## Set of tasks
a) From the thread on the definition of PRFs below, copy the words word for word, beginning with "We know that" and stopping after "also a family of PRFs.".
b) In the thread on the definition of PRFs below, what two inputs does D.W. say a PRF takes?
c) Sum up the thread on the definition of PRFs below in three sentences.

## Passage given
# A question about the definition of PRFs

Let $$\mathcal{F} = \{ f_{s} \}_{s \in \{\, 0,1 \,\}^{*}}$$ be a family of computable functions, where $$f_{s} \colon \{\, 0,1 \,\}^{|s|} \rightarrow \{\, 0,1 \,\}^{|s|}$$.

We define a family of functions $$\mathcal{H} = \{ h_{s} \}_{s \in \{\, 0,1 \,\}^{*}}$$, where $$h_{s} \colon \{\, 0,1 \,\}^{|s|} \rightarrow \{\, 0,1 \,\}^{|s|}$$ and $$h_{s}\left( \cdot \right) = f_{s}\left( f_{s} \left( \cdot \right) \right)$$.

Let $$F_{n}$$ ($$H_{n}$$) be the distribution of functions $$f_{s}$$ ($$h_{s}$$), where $$s$$ is uniformly distributed over $$\{\, 0,1 \,\}^{n}$$. And let $$R_{n}$$ denote the uniform distribution over the set of all functions from $$\{\, 0,1 \,\}^{n}$$ to $$\{\, 0,1 \,\}^{n}$$.

We know that for any PPT adversary $$A$$, if for all $$n$$, $$\left\vert \Pr\left[ A^{F_{n}}\left( 1^n \right) = 1 \right] - \Pr\left[ A^{R_{n}}\left( 1^n \right) = 1 \right] \right\vert \leq \epsilon (n)$$ then $$\mathcal{F}$$ is a family of PRFs. And if $$\mathcal{F}$$ is a family of PRFs, then $$\mathcal{H}$$ is also a family of PRFs.

How about $$A$$ can only can query the oracle of a function sampled only one time? In other words, if $$\left\vert \Pr\left[ A\left( F_{n} \right) = 1 \right] - \Pr\left[ A\left( R_{n} \right) = 1 \right] \right\vert \leq \epsilon (n)$$ holds true, can we get that $$\left\vert \Pr\left[ A^{F_{n}}\left( 1^n \right) = 1 \right] - \Pr\left[ A^{R_{n}}\left( 1^n \right) = 1 \right] \right\vert \leq \epsilon (n)$$

PS: The title may not clear enough, but I don't know how to make it better :(. Thanks for anyone helping me to make it better :).

• There's something wrong with your question setup. A PRF takes two inputs: a value in $\{0,1\}^n$, and a key. Your function $f_n$ takes only one input. So, syntactically, it can't be a PRF. It's also not clear to me what you mean by "the distribution of functions $f_n$". You might want to check your understanding of the definitions. Once you fix that up, you'll find that a simple counterexample is $f(k,x) = k \oplus x$. – D.W. Feb 27 '18 at 16:33
• @D.W. You are right, I wrote the correct definition at the first time, and I decided to simplify it. And I did not realize that it is wrong. – TeamBright Mar 3 '18 at 7:33

Let $F_n$ be a random involution induced by a random perfect matching on $\{0,1\}^n$. For any input $x$, the distributions of $F_n(x)$ and $R_n(x)$ are almost identical (in fact, $F_n(x)$ has the same distribution as $R_n(x)$ conditioned on the event $R_n(x) \neq x$, which occurs with probability $1-2^{-n}$), so they are statistically indistinguishable. However, $H_n$ is the identity function, so it is easy to distinguish from a random function.

## Dataset rows
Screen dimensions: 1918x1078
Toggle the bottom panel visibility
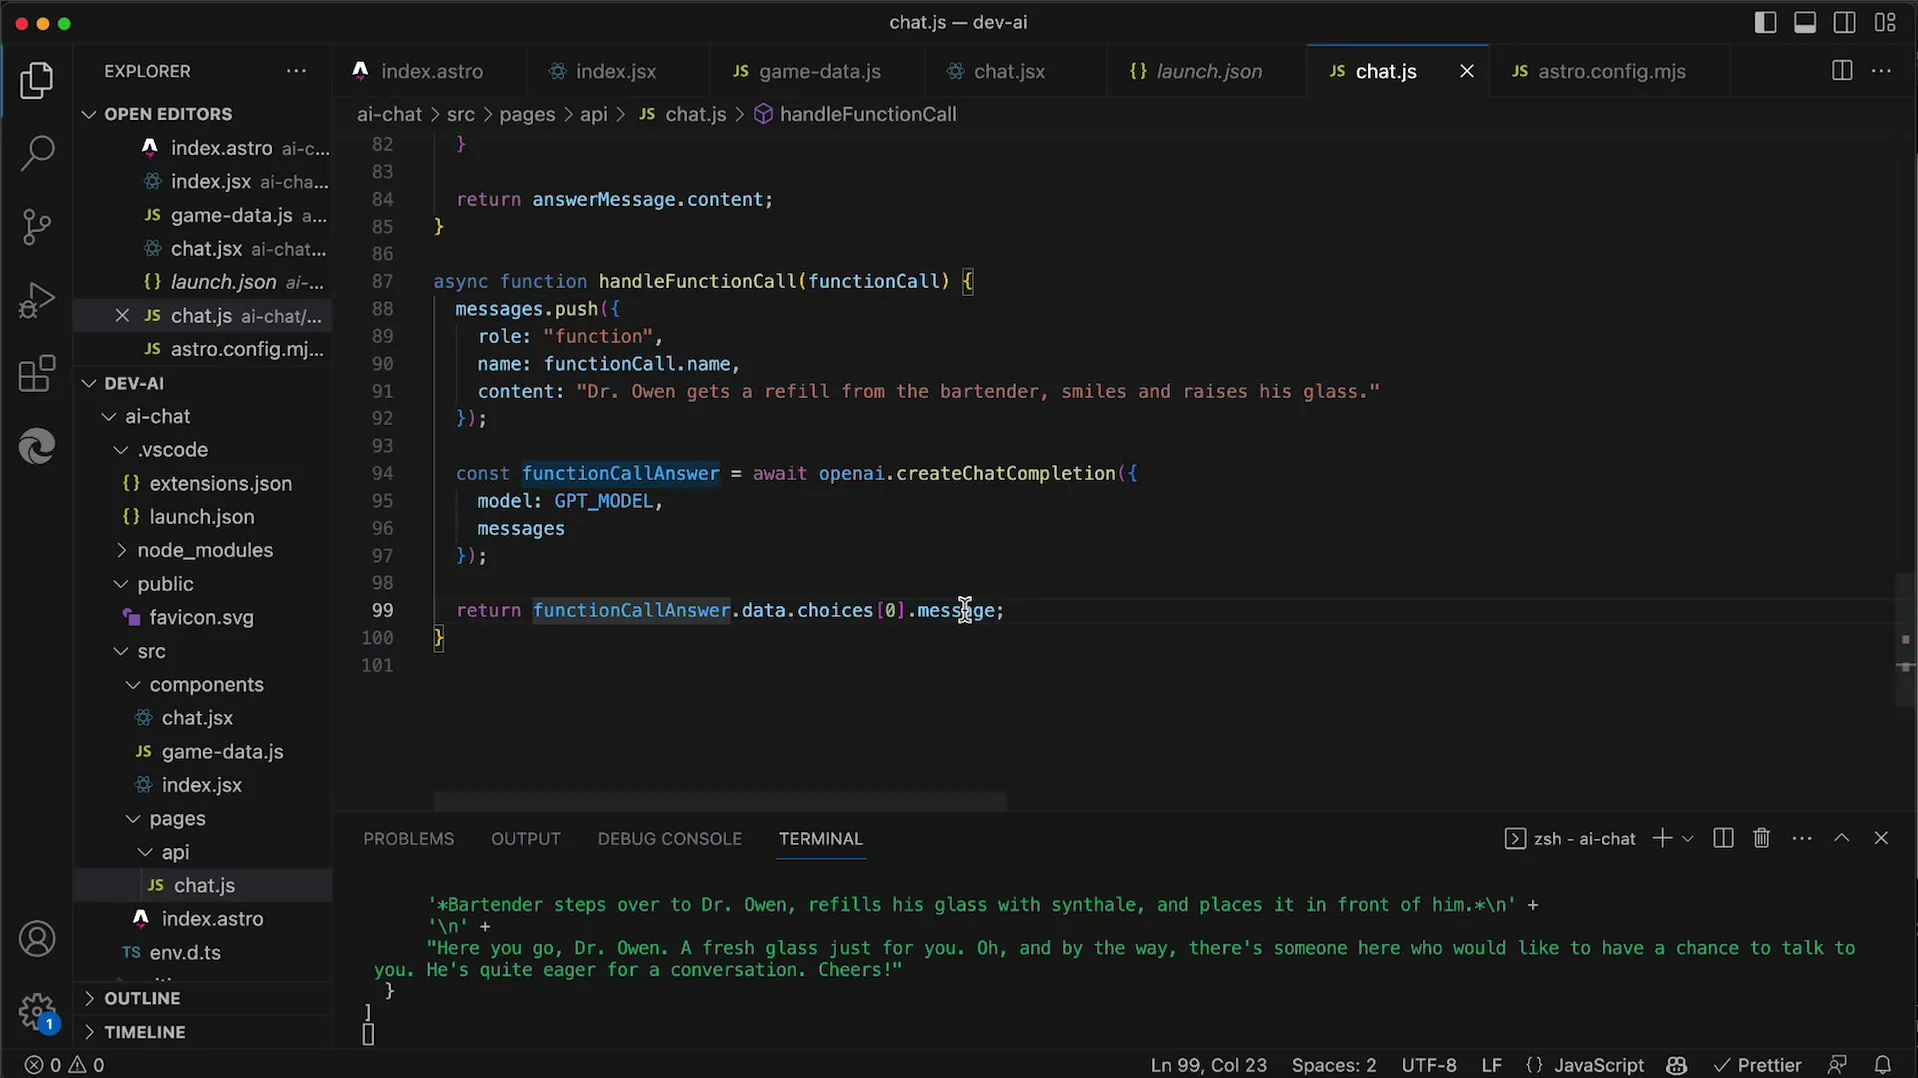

...

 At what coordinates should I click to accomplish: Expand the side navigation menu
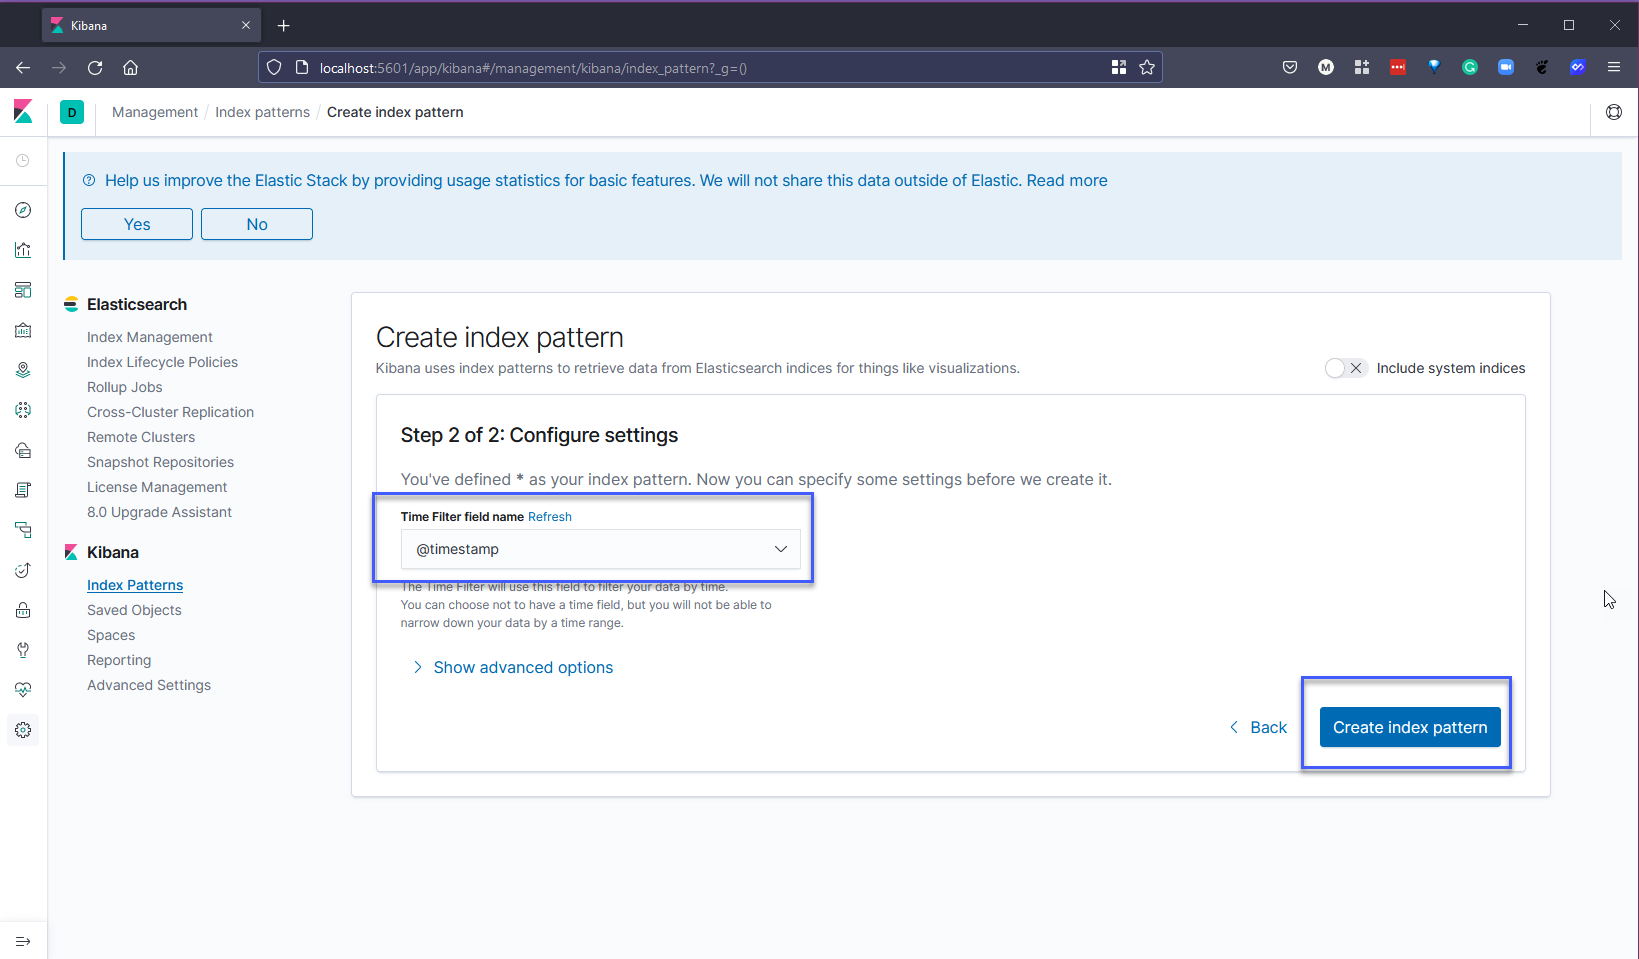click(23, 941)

--

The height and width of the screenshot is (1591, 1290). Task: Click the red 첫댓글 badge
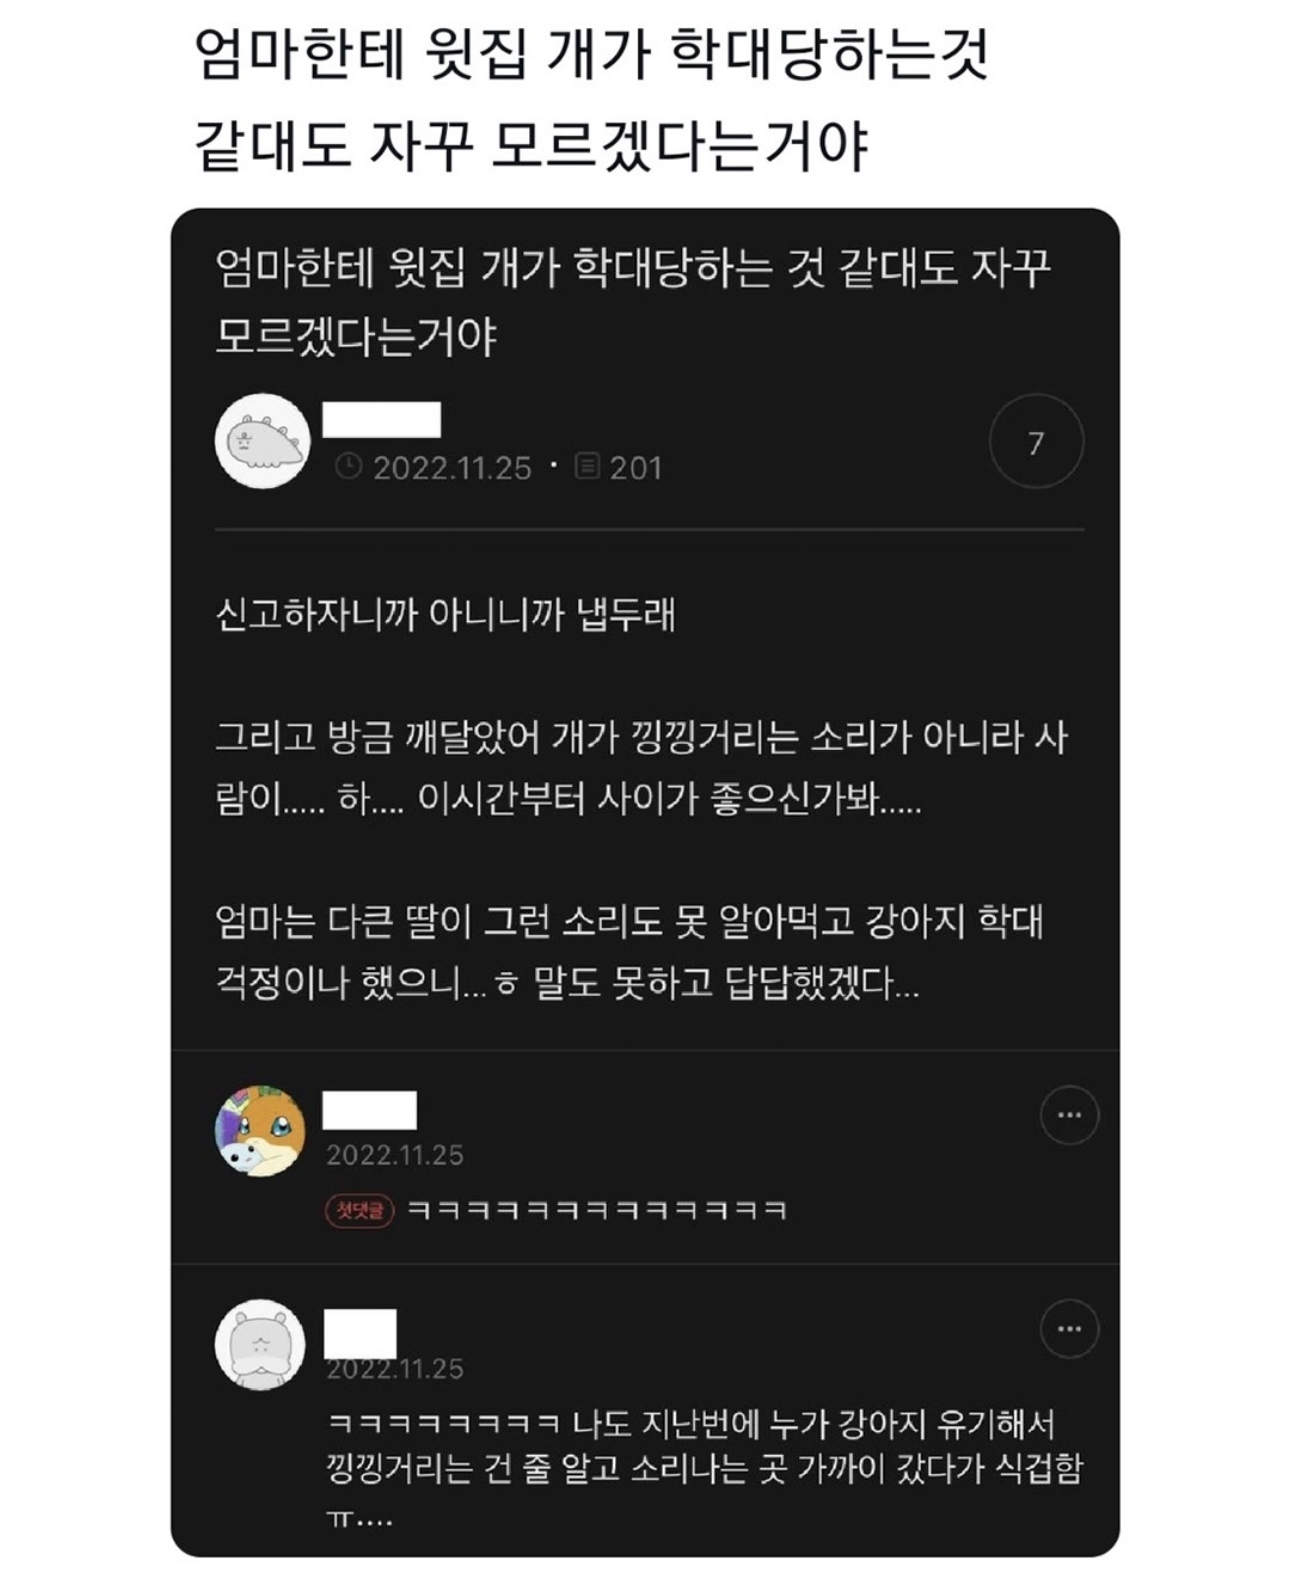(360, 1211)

## Set of answers
a)
We know that for any PPT adversary $$A$$, if for all $$n$$, $$\left\vert \Pr\left[ A^{F_{n}}\left( 1^n \right) = 1 \right] - \Pr\left[ A^{R_{n}}\left( 1^n \right) = 1 \right] \right\vert \leq \epsilon (n)$$ then $$\mathcal{F}$$ is a family of PRFs. And if $$\mathcal{F}$$ is a family of PRFs, then $$\mathcal{H}$$ is also a family of PRFs.

b) A value in {0,1}^n and a key.

c) The asker defines a family of functions H by applying each function f_s twice and asks whether a PRF result still holds when the adversary can only query a function sampled one time. D.W. replies that the setup is wrong because a PRF takes a key as well as an input, and the asker agrees that the simplified definition was incorrect. An answer gives a counterexample: a random involution looks almost identical to a random function on any single input, yet applying it twice gives the identity function, which is easy to tell apart from a random function.